Ромм был одним из руководителей объединения, во-вторых, он был человек очень авторитетный, в-третьих, у него была масса учеников. И, конечно, приходили Чухрай, Лариса Шепитько, так что это не были просто проходные люди.    И он им показывал и рассказывал, что они видят на экране, потому что они этого не знали. Но это совсем не сразу стало текстом. Дело в том, что фильм был сложен, вот мы сидели в просмотровом зале, Михаил Ильич сидел с монтажницей (Валечкой), у нас был зал №17, по-моему. А они сидели в своей монтажной и смотрели то, что мы им отобрали. И постепенно они начали сортировать материал, потому что 60 тысяч метров – это тоже немало. И складывали – парады в одну сторону, пуск кораблей – в другую. Речи Гитлера – в третью. Они сортировали нами отобранный материал. И, по мере того, как они сортировали, этот материал складывался в одном и том же месте. В результате получились блоки материала. В фильм вошло 3500-3800 метров. А было 60000. Эти блоки стали первоначальной структурой фильма. И Михаил Ильич сложил их как немую картину. По принципу монтажа аттракционов. Кроме того, в него вошли многие вещи, которые были против течения. То есть – детская тема, и т.п., потому что нужны были контрасты. 
 
Вот так вот складывался фильм, немая структура. Сначала он был гораздо больше, чем он стал потом. Но это был немой фильм. Мы работали вместе с первого до последнего дня. Обычно автор уходит из фильма, когда он написал сценарий, а у нас такой возможности не было – мы написали сценарий, следующий вариант сценария мы написали вместе с Роммом, в Болшево сидели, уже без игровых фильмов, но это был предварительный план того, что мы хотим показать. Когда фильм сложился – это было то, что мы могли показать. То, что реально существовало в материале. И вот мы стали думать – какой должен быть текст у этого немого фильма. У нас была масса разных вариантов. Был, например, очень странный вариант, который предложил Михаил Ильич. Что мы пригласим Эрнста Буша, он популярный в России немецкий певец пролетарский. Нас Михаил Ильич отправил к нему в Берлин. Мы пришли к Бушу, он был уже старый человек, и говорим “так и так, мы приглашаем вас комментировать наш фильм”. Он посмеялся, спел нам (он потерял во время войны голос, попал во взрыв, был под судом). Но затем сказал: «Это русский фильм, это ваш взгляд на немецкий фашизм, как я могу его комментировать?» Он был, между прочим, совершенно прав. 
 
Была идея, что Эрнст Генри будет его комментировать. В общем, у нас было много разных вариантов. Была идея, что Смоктуновский будет закадровым голосом. Пока в один прекрасный день мне вдруг не влетело в голову, и я сказала: «Зачем нам вообще кто-нибудь, когда у нас есть вы». Он в первый момент испугался этого. 
 
Он возражал, спорил? Как вам удалось его уговорить?
 
Спорили мы, вообще, много по поводу фильма. Споры у нас были.
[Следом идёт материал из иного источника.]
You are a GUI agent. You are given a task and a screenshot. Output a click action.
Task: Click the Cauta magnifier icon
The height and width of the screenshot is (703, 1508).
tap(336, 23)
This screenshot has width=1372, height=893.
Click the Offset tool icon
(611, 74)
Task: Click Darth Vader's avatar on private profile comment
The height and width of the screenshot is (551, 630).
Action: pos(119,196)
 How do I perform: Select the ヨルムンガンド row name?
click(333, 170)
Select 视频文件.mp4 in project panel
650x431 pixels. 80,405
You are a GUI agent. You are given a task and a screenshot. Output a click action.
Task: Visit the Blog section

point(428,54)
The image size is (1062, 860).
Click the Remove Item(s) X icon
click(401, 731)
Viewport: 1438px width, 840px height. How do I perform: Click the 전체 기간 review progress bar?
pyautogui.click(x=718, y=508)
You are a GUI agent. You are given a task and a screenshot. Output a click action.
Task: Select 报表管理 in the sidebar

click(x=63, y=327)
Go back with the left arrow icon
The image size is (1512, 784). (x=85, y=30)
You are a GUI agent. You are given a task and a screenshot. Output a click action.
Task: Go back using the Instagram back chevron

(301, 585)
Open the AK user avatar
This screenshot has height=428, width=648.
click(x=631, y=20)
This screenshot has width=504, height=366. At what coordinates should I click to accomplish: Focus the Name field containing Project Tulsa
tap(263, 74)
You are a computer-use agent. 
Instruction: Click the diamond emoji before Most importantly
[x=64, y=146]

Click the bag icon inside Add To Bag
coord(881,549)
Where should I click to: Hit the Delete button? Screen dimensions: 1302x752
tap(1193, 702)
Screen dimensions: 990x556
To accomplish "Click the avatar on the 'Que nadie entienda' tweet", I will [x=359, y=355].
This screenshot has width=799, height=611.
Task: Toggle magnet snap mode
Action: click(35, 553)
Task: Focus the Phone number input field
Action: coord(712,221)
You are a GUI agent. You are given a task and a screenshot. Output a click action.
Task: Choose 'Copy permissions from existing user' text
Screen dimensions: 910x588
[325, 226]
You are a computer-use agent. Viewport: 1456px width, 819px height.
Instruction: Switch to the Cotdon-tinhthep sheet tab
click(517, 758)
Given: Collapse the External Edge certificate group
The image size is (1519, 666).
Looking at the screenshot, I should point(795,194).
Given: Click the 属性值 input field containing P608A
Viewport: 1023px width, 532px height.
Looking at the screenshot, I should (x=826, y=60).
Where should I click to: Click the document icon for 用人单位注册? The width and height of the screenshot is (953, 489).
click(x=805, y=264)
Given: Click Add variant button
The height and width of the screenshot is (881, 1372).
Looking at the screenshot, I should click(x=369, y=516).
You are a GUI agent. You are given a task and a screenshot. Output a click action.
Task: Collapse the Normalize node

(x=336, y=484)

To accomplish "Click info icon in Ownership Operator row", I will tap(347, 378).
Потому что Михаил Ильич не привык к тому, что авторы чему-то сопротивляются. Автор пришел и ушел, а мы сидели все время тут же. Он испугался, сказал: «Ну я не диктор, я не могу этого…». Мы: «Вы не диктор, но когда вы показываете Ларисе Шепитько, вы же рассказываете что-то?»
Так что это было коллегиальное решение, в конце концов, и мы с Юрой прекрасно понимали, что мы становимся неизвестно кем на этом фильме, но, поскольку мы тогда привыкли думать не о себе, а о деле, то мы уговорили Михаила Ильича это сделать. Но текст мы делали совместно, правили даже в поездках текст, который Михаил Ильич нам устно предлагал. Мы туда вставляли всякие сведения, справки, и так далее. А Михаил Ильич его дописывал. Это была очень тяжелая работа для него, потому что он к этому не привык. Потом, ему очень хотелось сделать фильм, в котором он бы вышел на экран. После этого. Но тогда это была тяжелая, непривычная работа. Шла она не очень легко и очень долго. Но я думаю, что один из главных эффектов фильма для русского зрителя – это    был голос Ромма. 
 
Почему мне влетела такая идея в голову? Принцип противоположности.    Мы не хотели привычного советского дикторского текста. Нам нужен был «другой» голос, непривычный. И вот у Ромма такой и был – ироничный, во-вторых, он был очень частный, домашний, разговорный. И это составило один из очень сильных эффектов фильма. Надо сказать, что в немецкой и английских версиях – там, конечно, это утрачивается.
 
16997_900.jpg 

Довольны ли вы как автор результатом? Что бы вы хотели изменить в фильме? Приходилось ли вам идти на уступки, для того, чтобы фильм вышел на экраны? 
 
Пришлось сделать одну жертву Михаилу Ильичу – мы про этот его разговор в ЦК тогда даже не знали, он нам не сказал. Почему он был в опале в то время? Он произнёс тогда очень знаменитую речь об антисемитизме. Это было в ЦДЛ, на очень собрании большом. И это было до такой степени непривычно – вслух говорить об антисемитизме, что это произвело громадную сенсацию, его из зала, можно сказать, вынесли на руках. Но это было крайне неприятно. И он сделался…он вообще всегда был, говоря грубым языком, провернут. Он имел сталинские и государственные премии чуть ли ни за все фильмы, а тут он оказался персоной нон-грата. Благодаря этому мы могли его получить на свой фильм. Хотя он думал, что это будет полтора месяца. И вот когда мы ему принесли эту идею, потом сделали сценарий, то от него потребовали, что он нам даже не сказал, честно говоря, чтобы слово «еврей» вообще в фильме не упоминалось. Поэтому, когда я показываю этот фильм где угодно за границей, меня всегда спрашивают «почему?».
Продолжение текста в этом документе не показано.